Chinese pensioners warned that they would come in large numbers. A week after a few small rallies, tens of thousands gathered on February 15 in Wuhan, in the center of the country, and in northeastern Dalian to protest against a reduction in their medical benefits. The seniors involved in this exceptionally large-scale protest came out to oppose cuts in the amount they are reimbursed by the social security system every month.
Elsewhere, civil servants have had their salaries cut, bus services have been reduced and this winter, heating has been rationed in northern cities. Companies have even been arbitrarily fined, to the point that Beijing has had to intervene in some municipalities. What connects all these events? A lack of funds for local government.

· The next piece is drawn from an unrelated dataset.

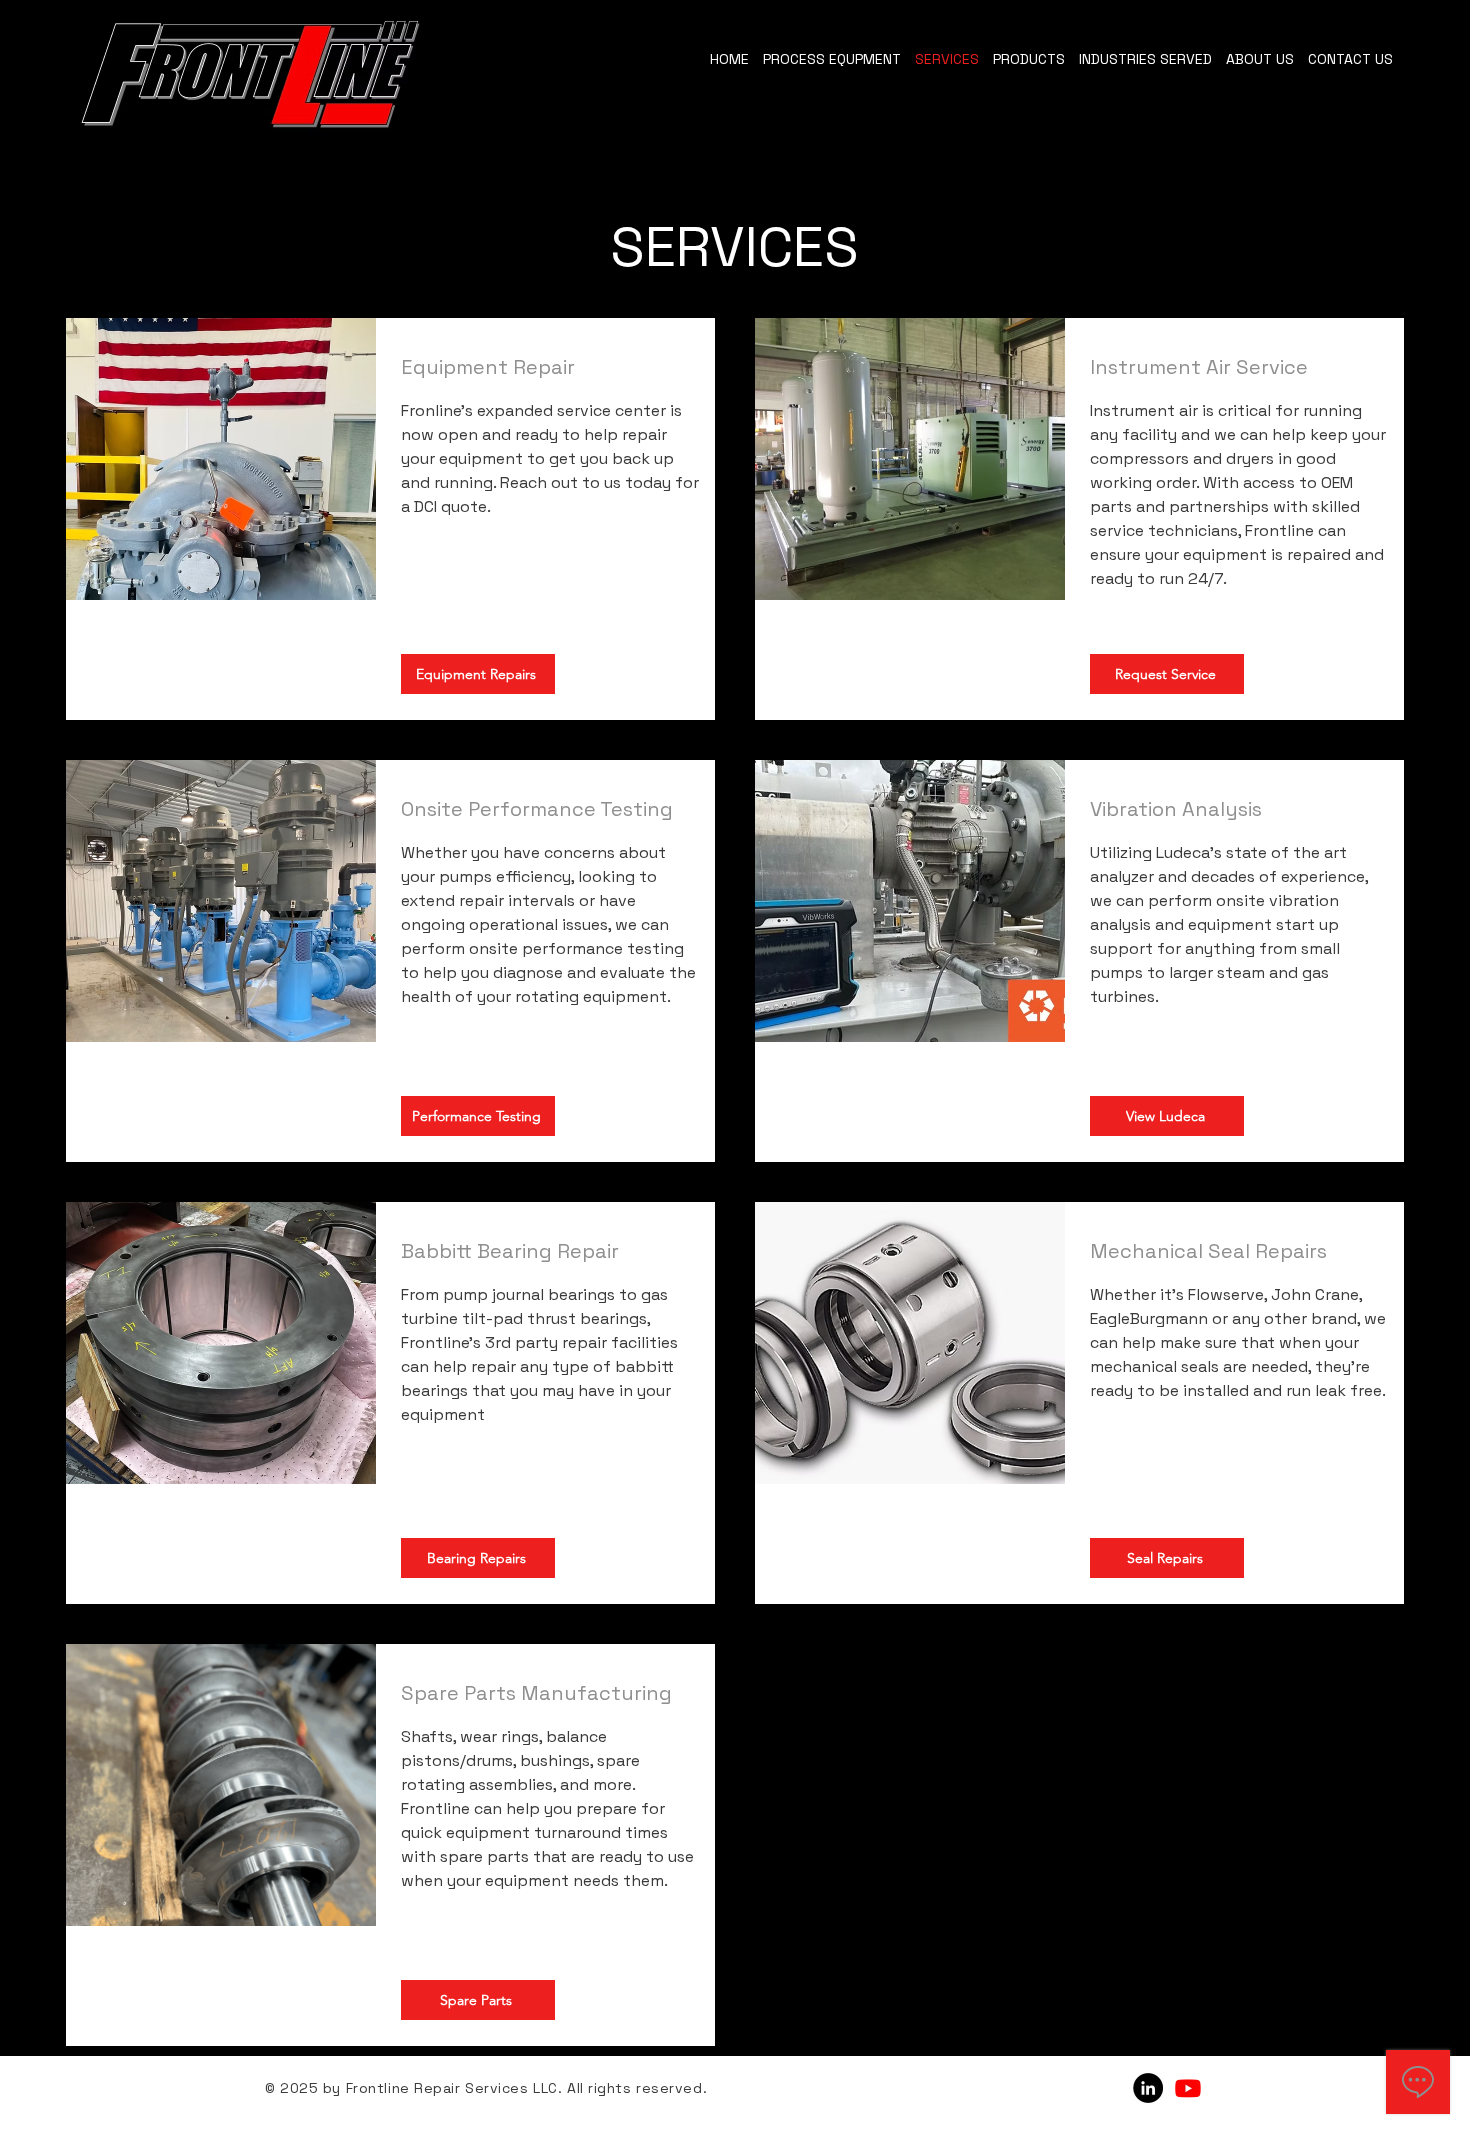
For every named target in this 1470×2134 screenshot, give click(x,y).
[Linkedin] (1148, 2088)
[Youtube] (1188, 2088)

The cost of controlling the pandemic exploded in 2022, particularly because of mandatory PCR tests every two or three days in major cities. At the same time, tax revenues fell due to the slowing economy. In 2022, China's economy grew by 3%, barely better than in 2020, the year of the Covid-19 outbreak, when growth was 2.24%. These are the worst numbers in 40 years.
Projects that are often out of proportion
Another source of difficulty for local finances is the collapse of the real estate market. Until 2021, land sales to developers provided, on average, 40% of local government revenues. These fell by 30% in 2022. Under these conditions, one wonders how local governments, accustomed to sustaining growth through large infrastructure projects, will be able to do so in 2023. Yet most Chinese provinces have already published ambitious gross domestic product (GDP) growth targets of more than 5% for the current year.
Last year, China's total debt reached 295% of GDP, a record since 1995, according to a December 2022 estimate by the Bank for International Settlements. Local governments are the most impacted, accounting for about 90% of government spending. The situation is the result of very strict debt rules with untoward effects.
To circumvent these regulations, local governments have set up investment platforms (local government financing vehicles, LGFV) with non-transparent operations. As a result, in 2022, the total debt of cities and provinces increased by 15%. By 2023, local governments will have to repay 3,670 billion yuan (€499 billion) of debt, according to calculations by the Chinese data analysis company Wind.
'The key is really the recovery of the economy.'
Faced with this burden, the least developed provinces in the west of the country are having the most difficulty repaying debts they have issued to finance projects that are often out of proportion. In early 2022, the financing platform in the southern province of Guizhou had to ask Beijing for a rescheduling of payments. "Holders of private credit issued by LGFVs in similar regions, including bank loans, could face more restructuring risk," wrote US ratings agency Fitch on January 18. In the provinces of Sichuan, Jiangxi and Guangxi, financial pressure will increase due to falling tax revenues in 2022, said analysts at GF Securities, a Chinese investment fund.